El DNSSEC se refiere a crear una “cadena de confianza”, añade Ram Mohan, jefe técnico principal de Afilias, que ha estado trabajando para ayudar a que el Registro de Interés Público pueda administrar su utilización. Hay muchos lugares dónde habrá que encender al DNSSEC para que fluya la cadena de confianza ininterrumpidamente desde el usuario hasta la página. Una vez que un dominio de alto nivel (tal como un .org o .com) implementa el DNSSEC, cualquier página que dependa de ese dominio podrá optar por aplicar el DNSSEC también, lo que es un eslabón importante en la cadena. Al igual que los proveedores de servicio de Internet tales como Comcast han admitido el DNSSEC, se hace posible que muchas visitas a las páginas pasen a estar bajo la protección del DNSSEC, según Mohan.
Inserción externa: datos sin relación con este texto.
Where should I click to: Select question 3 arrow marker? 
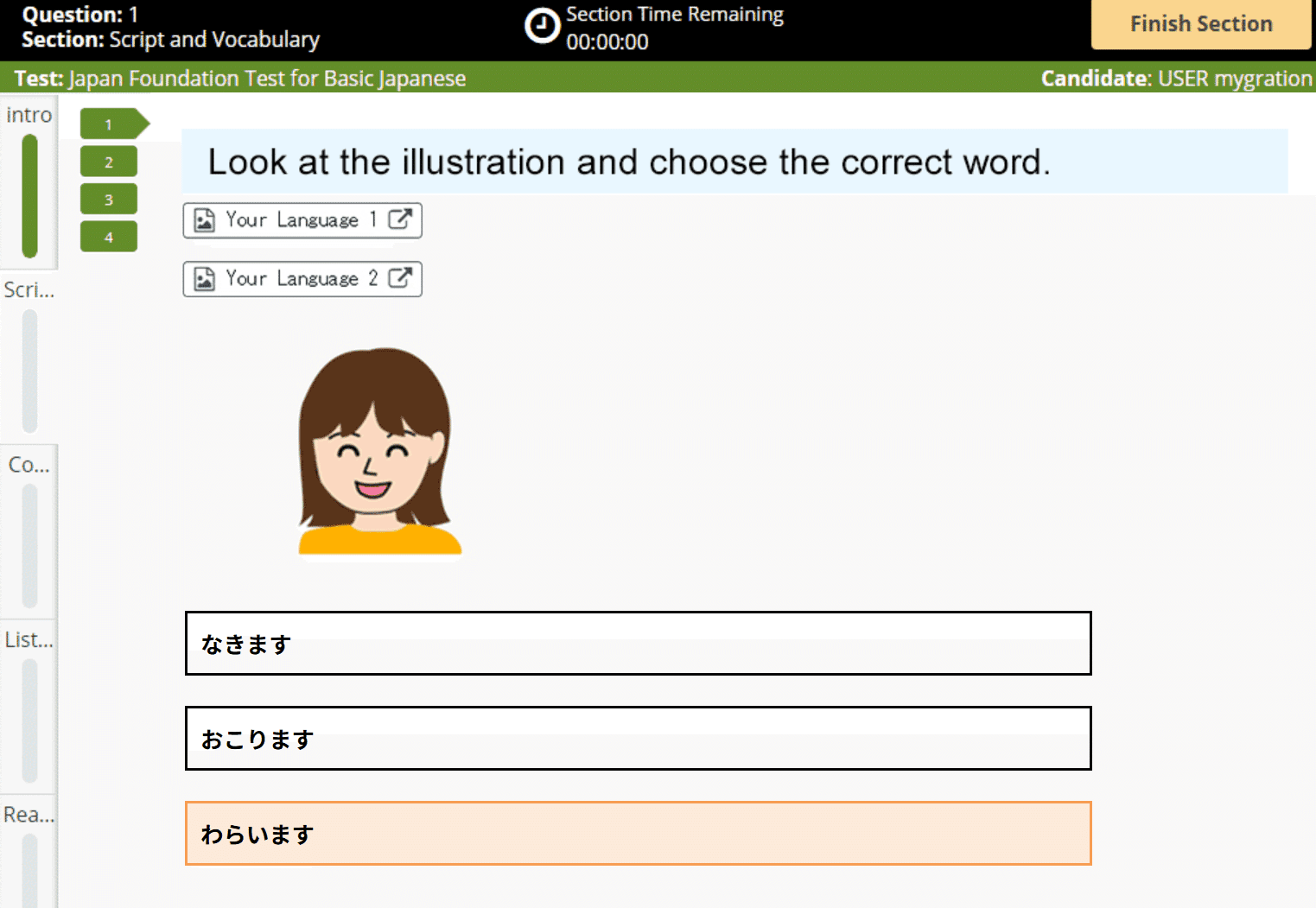point(108,198)
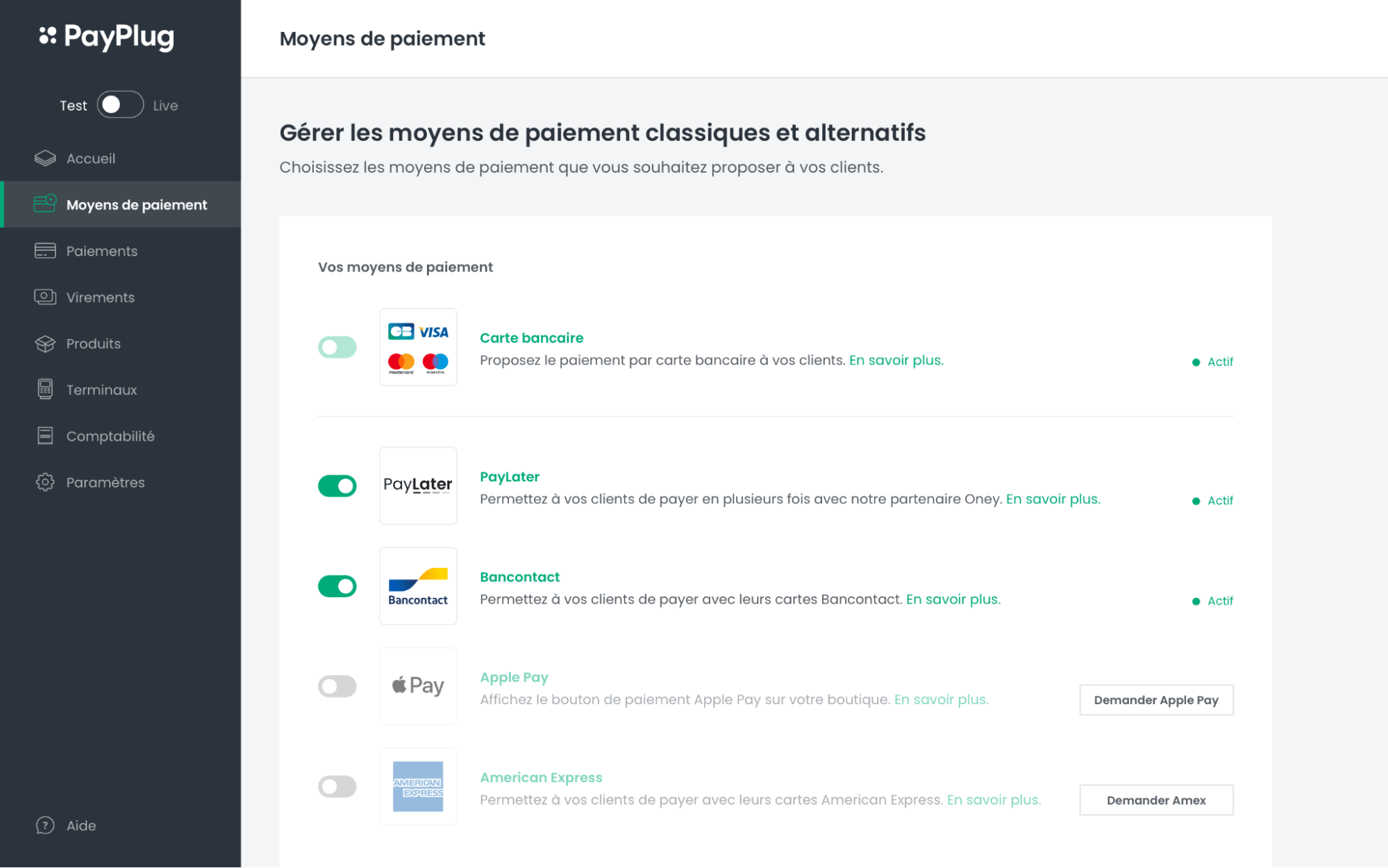1388x868 pixels.
Task: Open the Virements section
Action: 100,297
Paul Vixie, el presidente del Consorcio de Sistemas de Internet que mantiene a BIND, el software más utilizado para procesar mensajes DNS, espera que aumente la movida hacia el DNSSEC. “Una vez que se hayan firmado las de las .gov y las .org, finalmente habrá un mercado para la tecnología y los servicios del DNSSEC. Ahora que hay otros que están implementando el DNSSEC, muchos otros querrán integrarse al negocio de proveer soluciones del DNSSEC, y eso a su vez hará posible que muchos de los que se mantienen neutrales se acerquen a nosotros y se nos unan”, dice Vixie.

En un principio, Kaminsky mismo se mantenía neutral respecto del DNSSEC como una solución posible para la imperfección que descubrió con el DNS. Ahora considera que el DNSSEC es una buena solución, pero advierte que habrá que trabajar para que pueda escalar. Él dice que lo más importante es que otros dominios iniciales, que se hallan en el núcleo de todas las operaciones de DNS, tendrán que usar el DNSSEC. Aunque nunca se ha diseñado el DNS para que esté en el meollo de las autenticación en Internet, ahora lo está y ya es hora de que lo tratemos de esta forma”, concluye Kaminsky.

Mohan dice que tiene esperanza de que muchos dominios implementen el DNSSEC pronto. “Ya es hora de que el maldito DNS sea más seguro. La integridad del tráfico comienza a cuestionarse con la llegada del phishing, los botnets y cosas así. Aquí hay una cosa concreta que puede hacerse, demostrando que puede eliminar un problema”.